Copy every line of the following data that includes the string "Task".
[Opening Provided data section]
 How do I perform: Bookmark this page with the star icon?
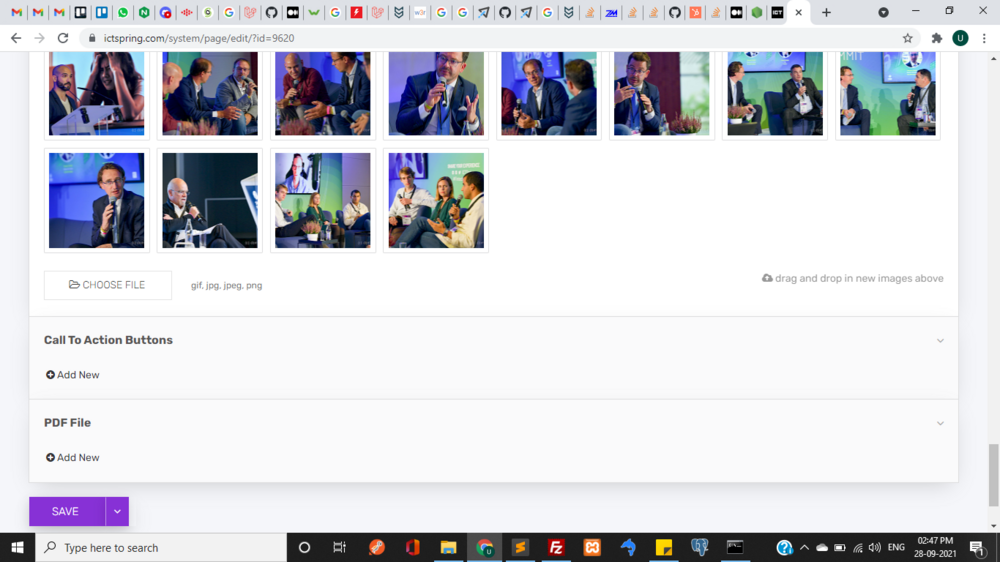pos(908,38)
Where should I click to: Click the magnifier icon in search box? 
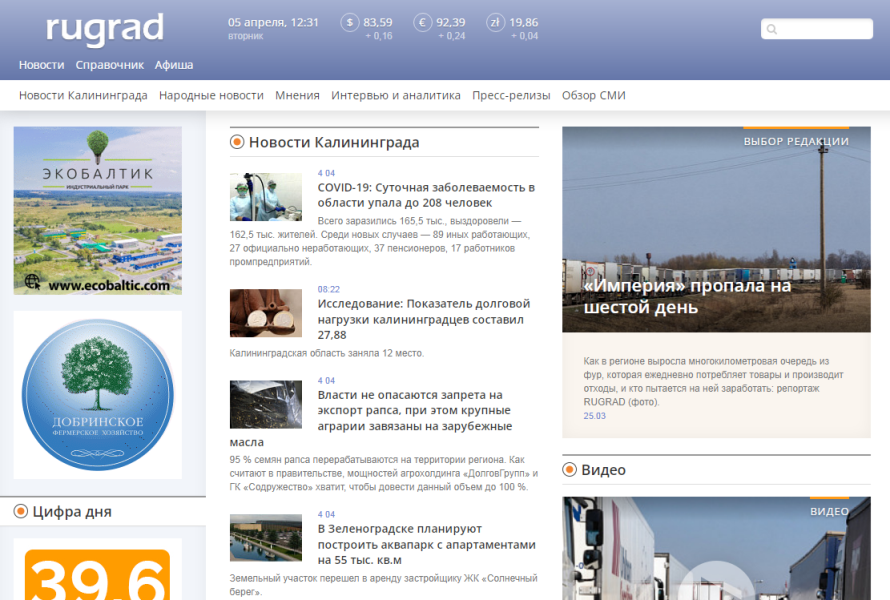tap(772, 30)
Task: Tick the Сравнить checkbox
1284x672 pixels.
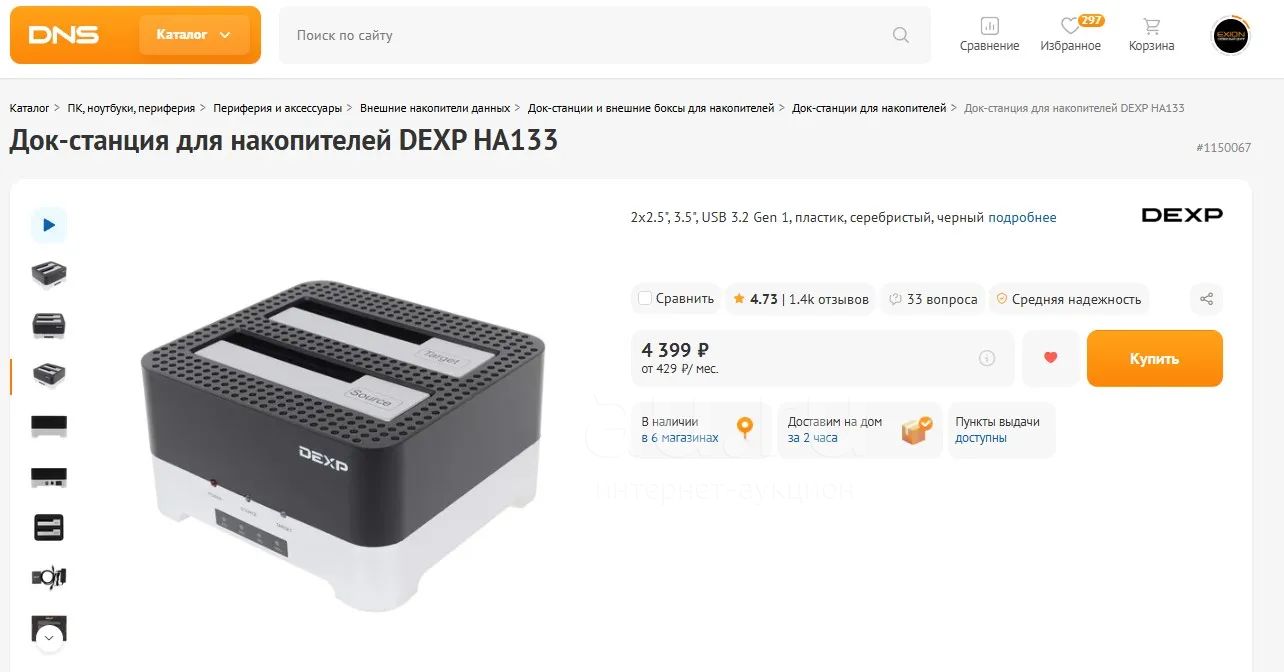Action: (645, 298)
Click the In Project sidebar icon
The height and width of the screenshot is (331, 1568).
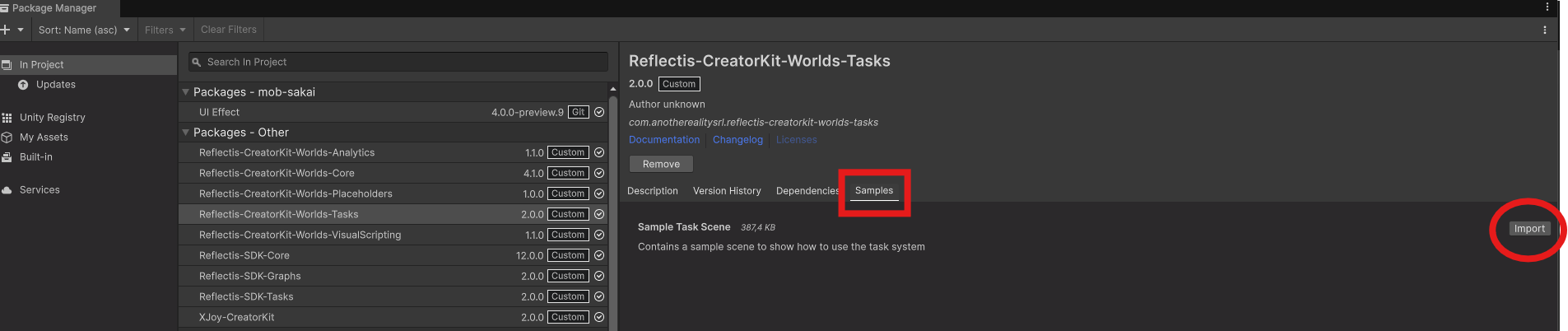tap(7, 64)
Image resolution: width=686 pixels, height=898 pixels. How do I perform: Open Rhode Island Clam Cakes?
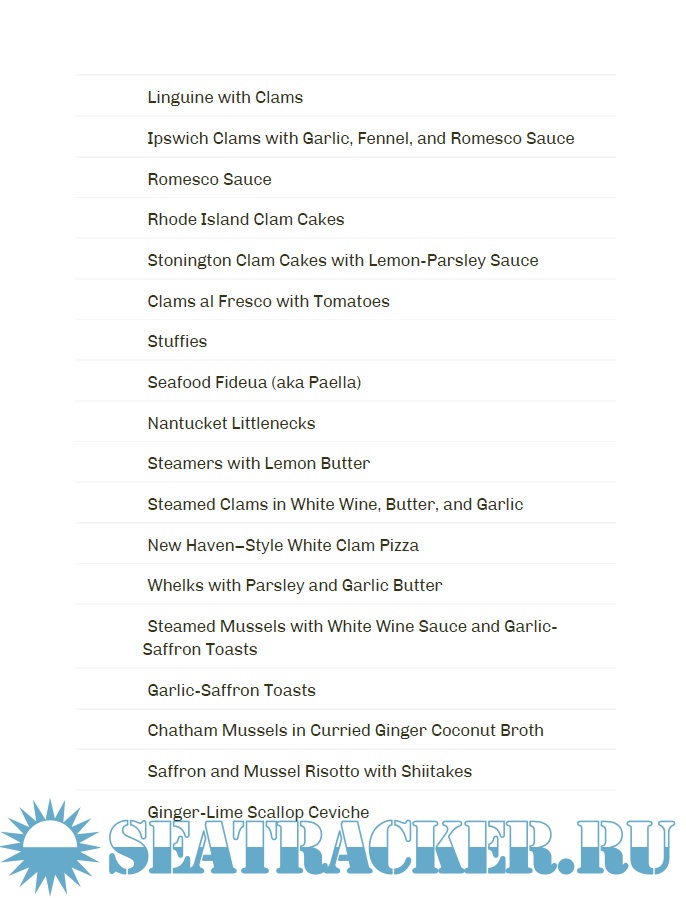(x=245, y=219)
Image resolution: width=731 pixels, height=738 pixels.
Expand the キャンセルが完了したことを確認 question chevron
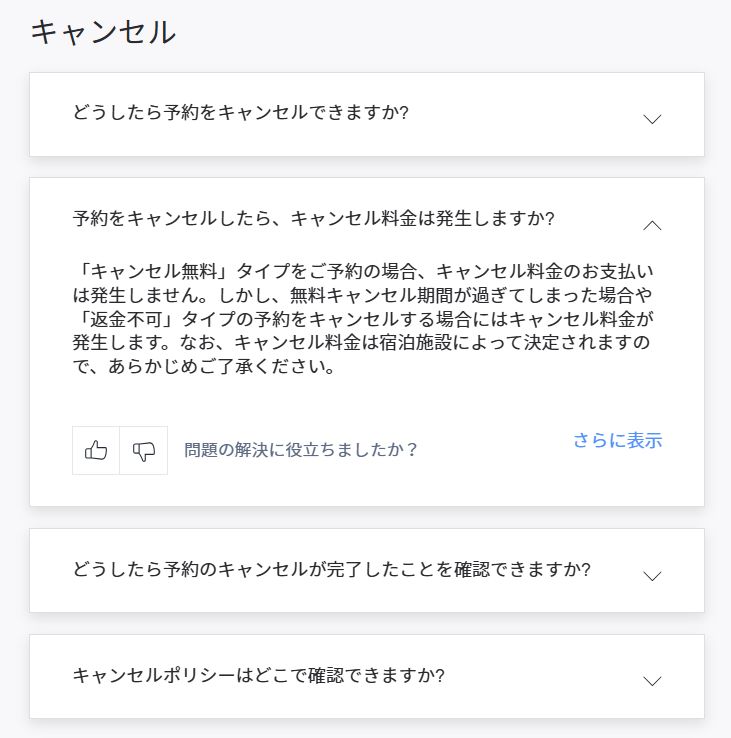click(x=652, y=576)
[Closing Provided data section]
[Opening Provided data section]
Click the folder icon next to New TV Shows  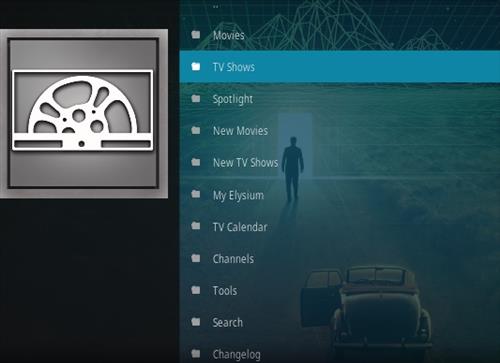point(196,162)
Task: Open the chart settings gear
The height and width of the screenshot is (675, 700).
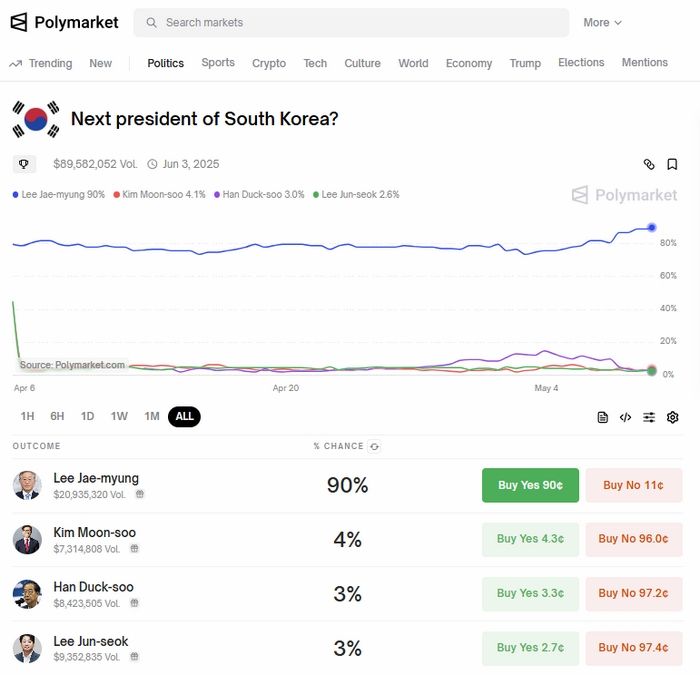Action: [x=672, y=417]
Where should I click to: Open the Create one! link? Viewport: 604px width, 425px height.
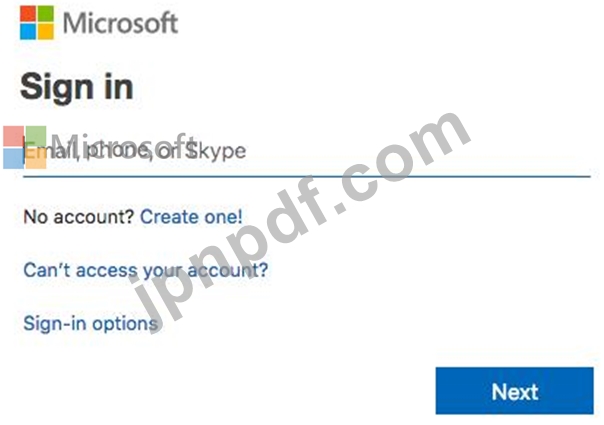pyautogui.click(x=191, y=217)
[Closing Provided data section]
> _Answer section_:
Task: Tick the Сравнить checkbox
Task: Open the chart settings gear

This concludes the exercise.